Dans les mois qui ont suivi la perquisition, une douzaine de conseillers financiers ont quitté Manuvie Dorval, dont les quatre représentants du litige. La superviseure du bureau, Heather Borelli, a été relevée de ses fonctions le 11 décembre 2014, soit le lendemain des perquisitions, et n'est plus inscrite comme courtier dans l'industrie depuis le 10 mars 2015.

Le 24 avril 2015, c'était au tour de Charbel Youwakim de quitter Manuvie Dorval. Il était vice-président et coactionnaire de 9114-6480 Québec inc., la société qui gère le bureau de Manuvie Dorval et qui fait aujourd'hui l'objet du litige.

Il y a cinq semaines, l'AMF a déposé des accusations de délits d'initié contre le PDG d'Amaya, David Baazov, deux de ses proches (Benjamin Ahdoot et Yoel Altman) et leurs entreprises. L'enquête porte sur des transactions boursières de quelque 20 millions de dollars. Aucun courtier de Manuvie Dorval n'a été visé par ces accusations.

Dans leur requête, les quatre ex-représentants de Manuvie Dorval affirment que la société à numéro « n'a jamais été autorisée à exercer, superviser ou être engagée dans les activités de courtier enregistré puisqu'elle n'a jamais été inscrite auprès de l'AMF ou d'un autre organisme de réglementation [...] tel que l'exige l'article 148 de la Loi sur les valeurs mobilières ».

Manuvie Dorval a longtemps été considérée comme le plus important pourvoyeur de revenus de courtage de Manuvie au Canada. Son modèle d'affaires indépendant, avec une société de gestion comme intermédiaire, est plutôt unique dans le réseau canadien de Manuvie.

UN COURTIER OU NON ?

Actuellement, le seul actionnaire enregistré de la société à numéro, Camille Estephan, a un permis pour vendre seulement des fonds communs. C'est Manuvie qui est enregistrée auprès des autorités et qui assure les services de conformité aux règles de l'industrie.

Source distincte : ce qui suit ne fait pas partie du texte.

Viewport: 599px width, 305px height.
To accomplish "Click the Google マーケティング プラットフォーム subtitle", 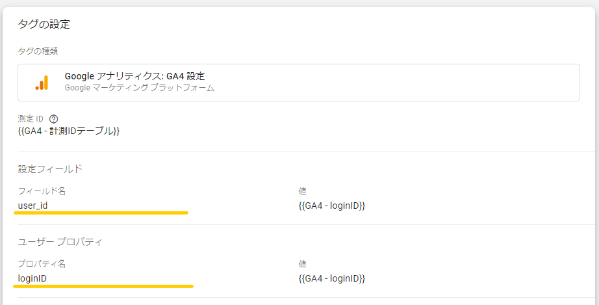I will 140,88.
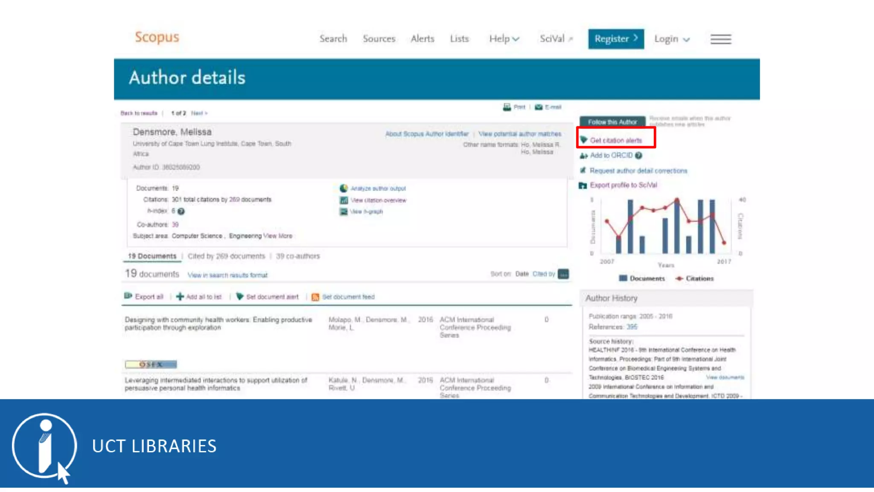Click the Set document feed RSS icon

pos(315,297)
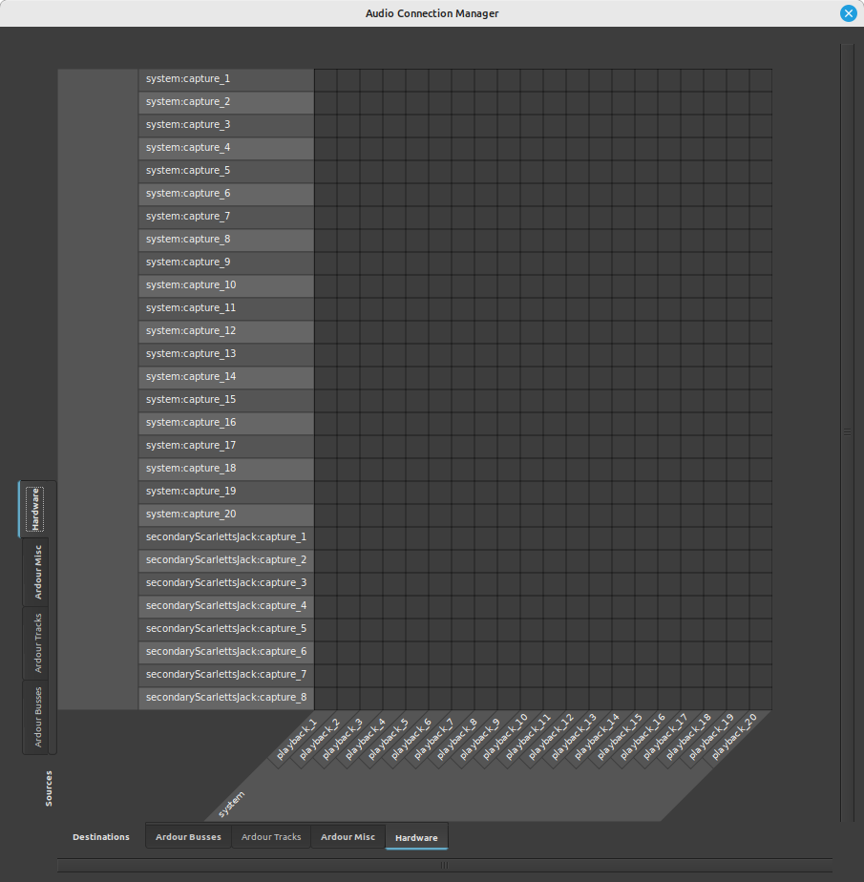This screenshot has width=864, height=882.
Task: Click the secondaryScarlettsJack:capture_4 port label
Action: 225,605
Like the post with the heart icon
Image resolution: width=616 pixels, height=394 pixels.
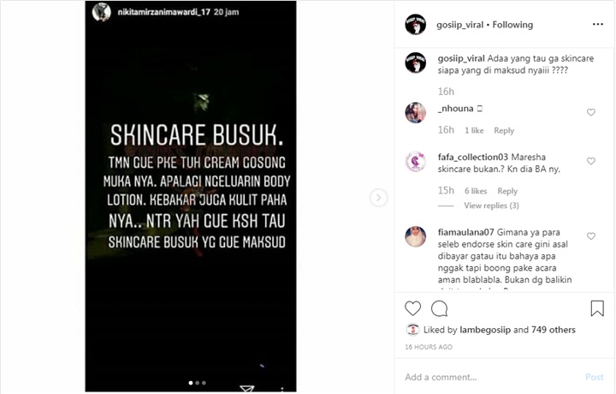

Nous avons demandé à l'AMF de se prononcer sur le genre de structure d'affaires de l'organisation. « Nous voyons mal comment une firme qui a des droits sur des clients pourrait ne pas être inscrite auprès de l'Autorité, indique le porte-parole Sylvain Théberge, sans commenter ce dossier en particulier. Cela dit, une meilleure connaissance des enjeux rattachés au cas permettrait d'offrir une réponse plus précise ».

Joint au téléphone, l'avocat de la société à numéro, Laurent Debrun, souligne que ce litige n'a rien à voir avec l'affaire Amaya. « C'est une réclamation contractuelle de mes clients contre les ex-conseillers. Ils devaient payer un montant en quittant et ils ont refusé de le faire », dit l'avocat.

L'entreprise est-elle un courtier ? « 9114 n'est pas un courtier, mais une compagnie de gestion de la succursale », a dit MDebrun, qui ne veut pas débattre les droits que peut avoir ou non 9114-6480 Québec inc. sur des clients en valeurs mobilières, puisque le dossier est en arbitrage.

L'avocate des quatre représentants, Karen Rogers, n'a pas voulu faire de commentaires sur l'affaire, pas plus que le porte-parole de Manuvie, Graeme Harris.